Work item: Across the listing that follows, establish how many lines contain the string "This" and provide that number by itself.

** Records follows **

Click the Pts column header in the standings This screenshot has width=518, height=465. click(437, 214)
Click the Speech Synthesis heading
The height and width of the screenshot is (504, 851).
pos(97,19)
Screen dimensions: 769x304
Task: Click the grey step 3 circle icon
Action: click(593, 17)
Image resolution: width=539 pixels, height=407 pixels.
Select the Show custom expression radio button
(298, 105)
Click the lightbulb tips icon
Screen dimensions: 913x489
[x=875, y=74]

** End of Records **
** Records follows **

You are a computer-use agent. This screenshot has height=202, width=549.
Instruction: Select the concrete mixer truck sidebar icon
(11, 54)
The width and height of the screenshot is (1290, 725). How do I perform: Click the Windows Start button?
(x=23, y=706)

** End of Records **

Worked solution: 2